Sitting in the beach chair was peaceful and relaxing. I closed my eyes for a minute and listened to the waves roll in.
When I opened my eyes a minute later, I noticed that washed up on the shore, about three feet in front of me, was an industrial light bulb just waiting to be stepped on. As I learned later that day, so much trash from Dar es Salaam washes up on the shore that, morning and night, a crew rakes bushels of plastic and garbage off the beach. So, my morning bliss was irretrievably busted, and I resolved to restrict my swimming to the pool.
The meetings were part of ACDI/VOCA’s MERL/COP Learning Event. MERL stands for Monitoring, Evaluation, Reporting, and Learning. And a COP is a chief of party or team leader. ACDI/VOCA implements economic development projects in developing countries. The event focused on how to use our project monitoring system to measure impact. The system is fabulous in its design and critically important for our competitiveness in this age of funding accountability.
The lightbulb gave me an idea. Imagine all this trash that washes up on the beach as the economic and social restraints that limit a people’s ability to succeed and flourish. And imagine the development work that we at ACDI/VOCA do as removing those restraints. We help the developing country show its beauty — its real, unbridled self. Every morning and evening, we bring out the rakes and trash bags. Then, at some point, we realize that the long-term solution really is to stop the trash at its source, to build a sanitation collection network in Dar es Salaam. Now we’re talking sustainable development.

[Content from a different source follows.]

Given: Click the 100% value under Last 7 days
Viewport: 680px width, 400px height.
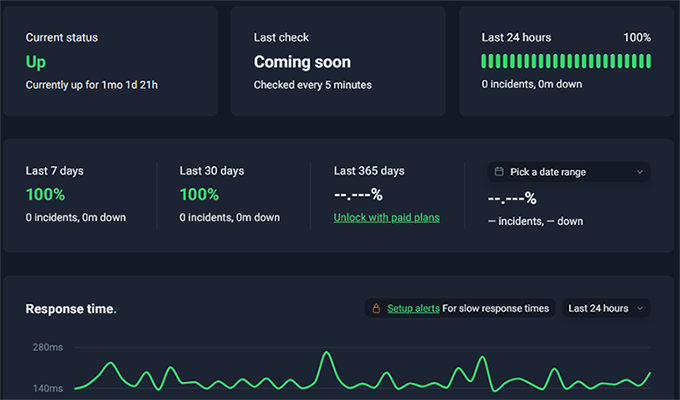Looking at the screenshot, I should click(x=45, y=194).
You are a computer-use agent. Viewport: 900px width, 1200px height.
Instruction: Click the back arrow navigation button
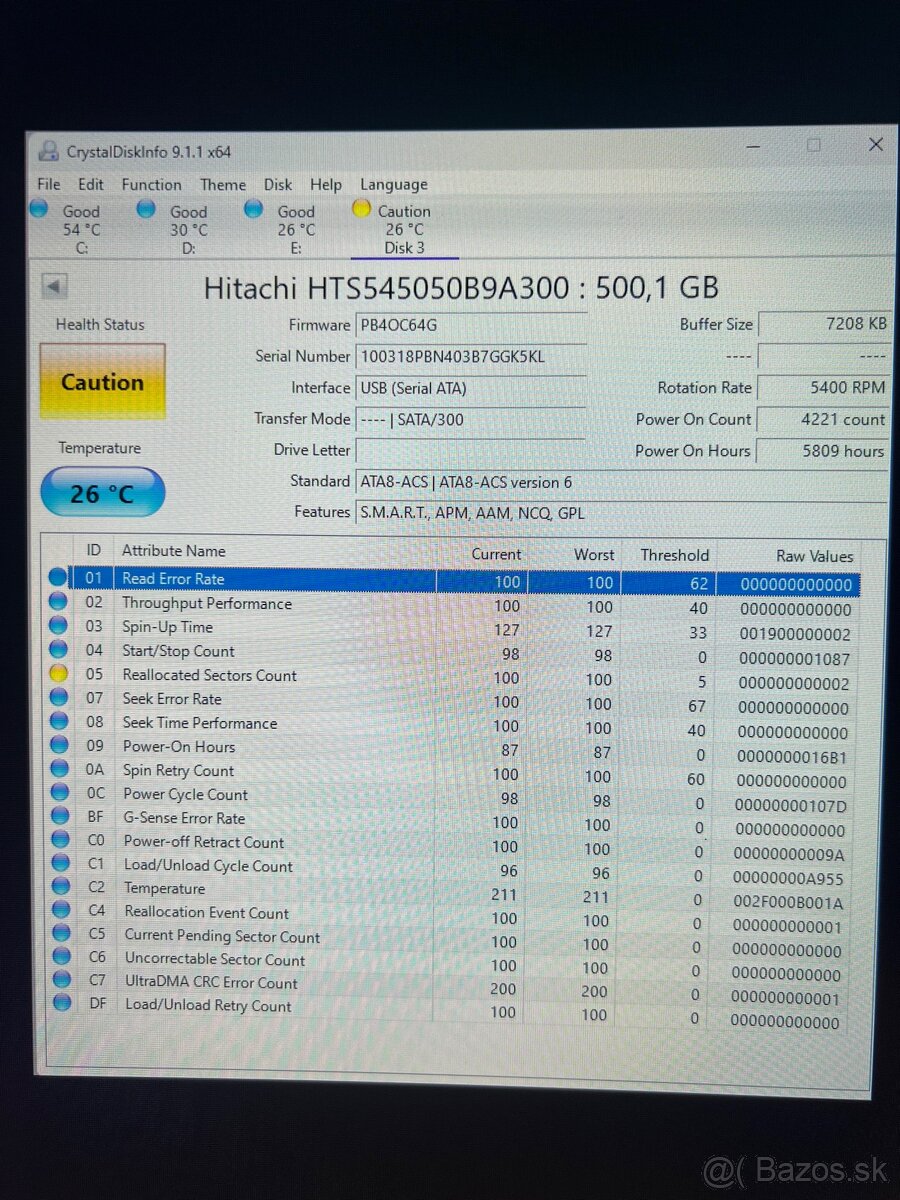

I spent a week attending meetings with 50, brilliant professionals from South America, Asia, and East and West Africa. I came to admire my ACDI/VOCA colleagues for their acumen, drive, and search for a better way to measure program impact. When done right, our MERL system measures the impact of our programs in real time, turning into a functioning management information system. In Ghana, for example, our MERL system tracks 122,000 smallholder farmers as they learn and cultivate. Our system reveals that farmers who take our best practices farming workshop and soy farming training realize a 30 percent boost in productivity that same season. Now that is cleaning a beach!